- **Data lines**:
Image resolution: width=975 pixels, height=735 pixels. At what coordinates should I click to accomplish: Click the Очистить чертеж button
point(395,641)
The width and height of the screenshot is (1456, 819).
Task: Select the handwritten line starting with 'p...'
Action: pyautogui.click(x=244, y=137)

- **Brief**: Update the material above by replacing "button" with "icon" wherever it appears, and leave every other part unchanged.

- **Exercise result**:
Image resolution: width=975 pixels, height=735 pixels. At what coordinates should I click to accomplish: Click the Очистить чертеж icon
point(395,641)
The width and height of the screenshot is (1456, 819).
Task: Select the handwritten line starting with 'p...'
Action: pyautogui.click(x=244, y=137)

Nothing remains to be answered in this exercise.